Zing Forum

Reading

Cardiovascular Disease Prediction: Multi-Model Comparison and Ensemble Optimization Based on the Cleveland Dataset

A complete machine learning workflow was built using the Cleveland Heart Disease Dataset, comparing logistic regression, neural networks, and ensemble learning models, achieving an accuracy of 91.67% through Optuna hyperparameter optimization.

心血管疾病预测机器学习逻辑回归神经网络集成学习Optuna优化克利夫兰数据集医疗AI
Published 2026-05-12 11:25Recent activity 2026-05-12 11:30Estimated read 6 min
Cardiovascular Disease Prediction: Multi-Model Comparison and Ensemble Optimization Based on the Cleveland Dataset
1

Section 01

Introduction to Cardiovascular Disease Prediction Research

This study builds a complete machine learning prediction workflow based on the Cleveland Heart Disease Dataset, comparing logistic regression, neural networks, and ensemble learning models. Through techniques like Optuna hyperparameter optimization, it finally achieves an accuracy of 91.67% and an ROC-AUC of 0.9632. The research explores key technologies such as data preprocessing optimization and model tuning, providing a reference solution for early risk identification of cardiovascular diseases.

2

Section 02

Research Background and Dataset Introduction

Cardiovascular disease is a major global health threat.

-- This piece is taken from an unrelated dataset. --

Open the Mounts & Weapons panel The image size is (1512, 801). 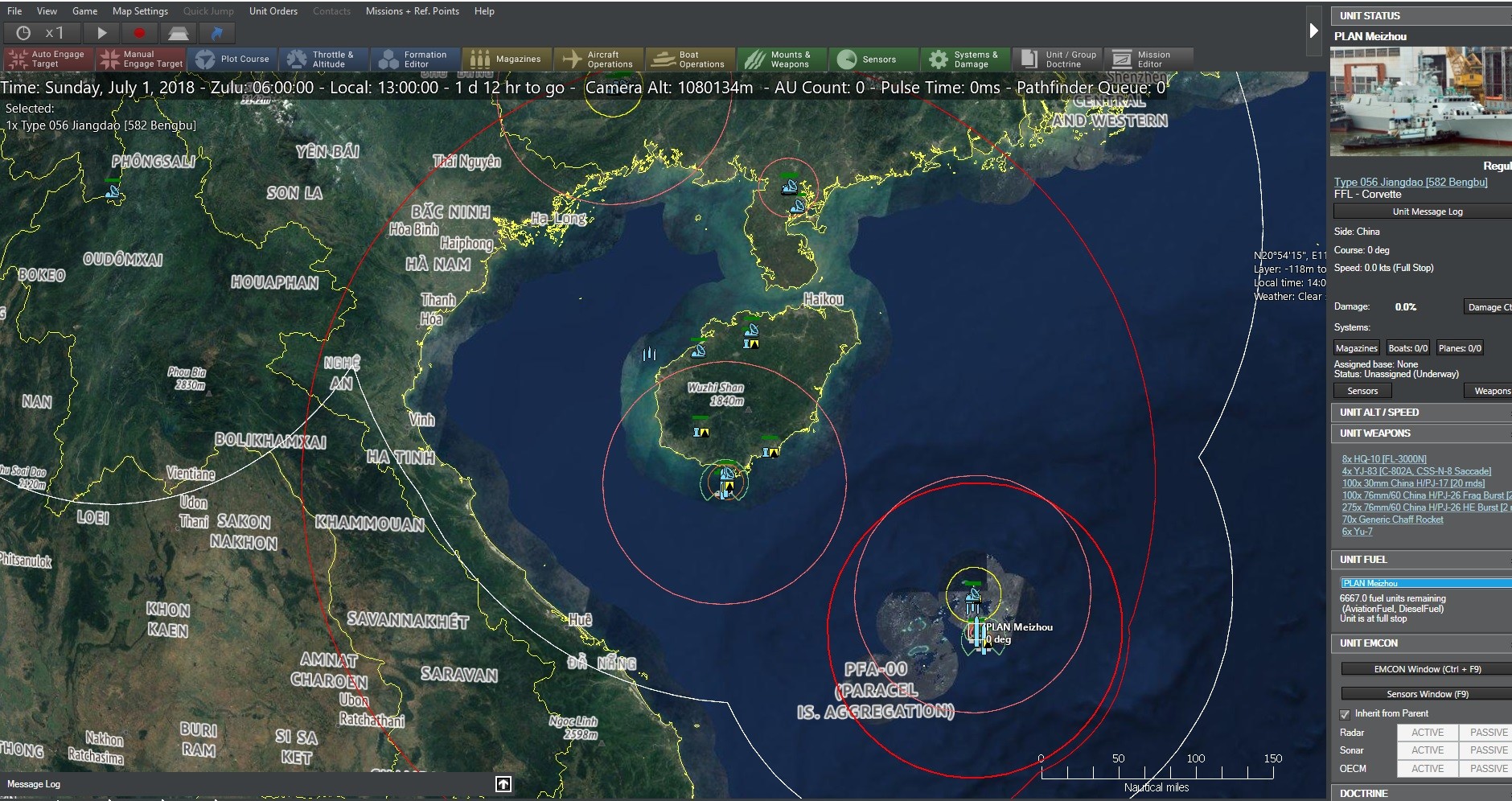(782, 58)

Traditional risk assessment relies on experience and simple indicators, making it difficult to fully utilize multi-dimensional data. Machine learning technology provides new possibilities for early prediction.

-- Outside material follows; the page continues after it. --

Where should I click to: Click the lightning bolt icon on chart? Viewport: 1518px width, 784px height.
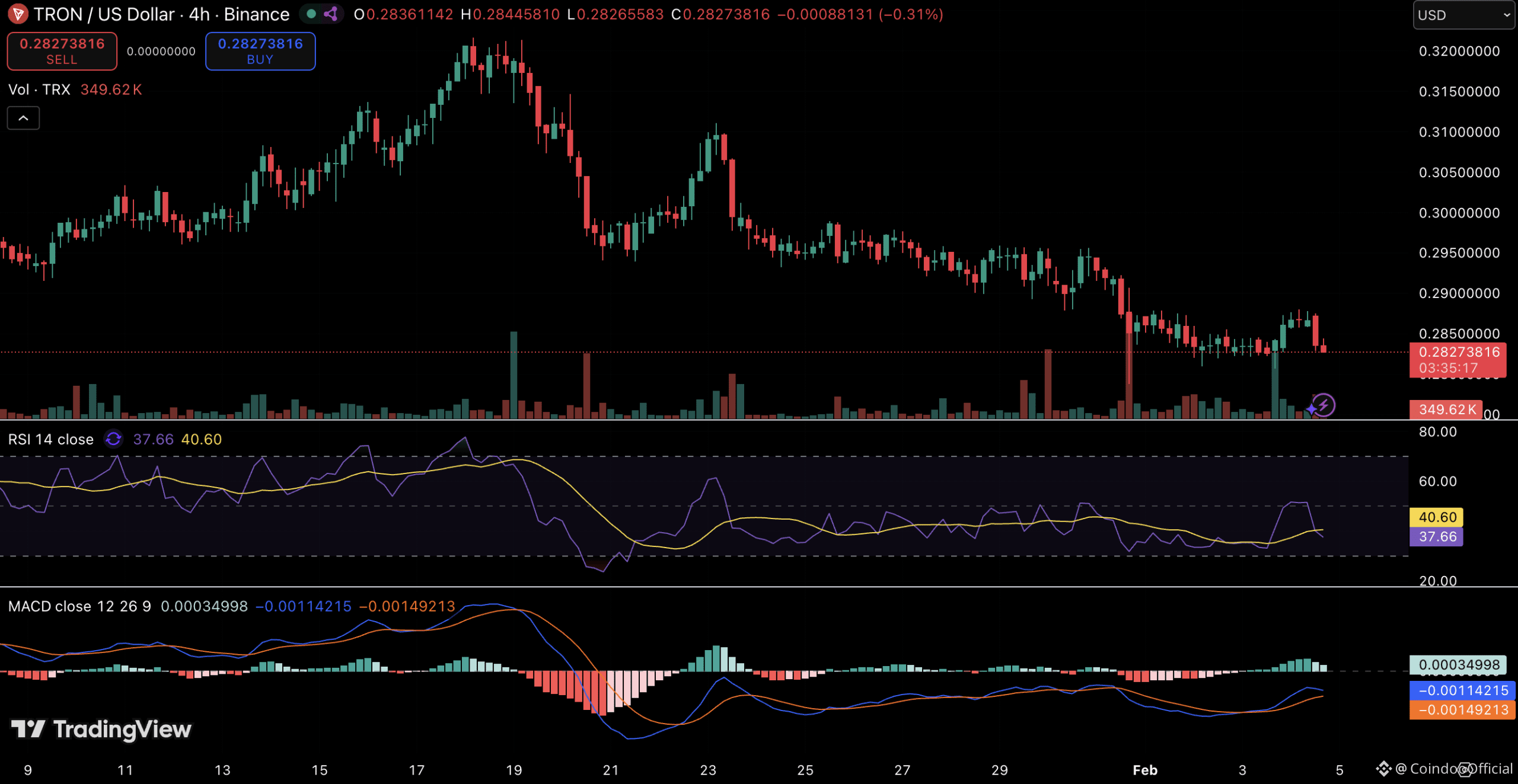point(1324,405)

The project uses the Cleveland Heart Disease Dataset (303 records, 14 clinical features) from UCI and Kaggle. Features include age, gender, chest pain type, etc., with a binary classification label as the target. The dataset has undergone preprocessing such as missing value handling, outlier detection, and standardization.

3

Section 03

Model Design and Methodology

The project compares multiple models:

  1. Logistic Regression: As the baseline, after Z-Score standardization and SMOTE enhancement, the test set accuracy is 91.67% and ROC-AUC is 0.9520;
  2. Neural Network: Built with Keras, including Dropout, batch normalization, and early stopping mechanisms, with an accuracy of 88.33% and ROC-AUC of 0.9632;
  3. Ensemble Learning: Soft voting strategy to fuse base learners, balancing accuracy and ROC-AUC.
4

Section 04

Key Technical Optimization Points

  1. Data Preprocessing: Z-Score eliminates dimensional differences, SMOTE solves class imbalance;
  2. Hyperparameter Optimization: Optuna Bayesian optimization (100 rounds) improves parameter tuning efficiency;
  3. Threshold Adjustment: Optimize F1 score to determine the optimal threshold, increasing ROC-AUC to 0.9632;
  4. Cross-Validation: 10-fold stratified cross-validation ensures stable evaluation.
5

Section 05

Comparative Analysis of Experimental Results

Performance of each model: Logistic regression leads in accuracy (91.67%), neural network has the best ROC-AUC (0.9632), and the ensemble model balances both. After tuning, the final model achieves both 91.67% accuracy and 0.9632 ROC-AUC.

The results show that for small to medium-sized tabular data, traditional models (such as logistic regression) can achieve high prediction levels when combined with feature engineering and optimization.

6

Section 06

Visualization and Project Usage Guide

The project generates visualization charts such as ROC curve comparison, confusion matrix, and feature importance ranking to help understand model decisions.

The project structure is clear: main.py implements the end-to-end pipeline, the dataset is heart_cleveland_upload.csv, and models are saved as pickle files. Users can reproduce the experiment by running main.py after installing dependencies, and the README document provides detailed instructions.

7

Section 07

Limitations and Future Improvement Directions

Limitations: Small dataset size, geographical restrictions, insufficient discussion on interpretability and fairness.

Future directions: Introduce diverse large-scale datasets, explore advanced deep learning architectures, develop model interpretation tools, and deploy as clinical auxiliary tools.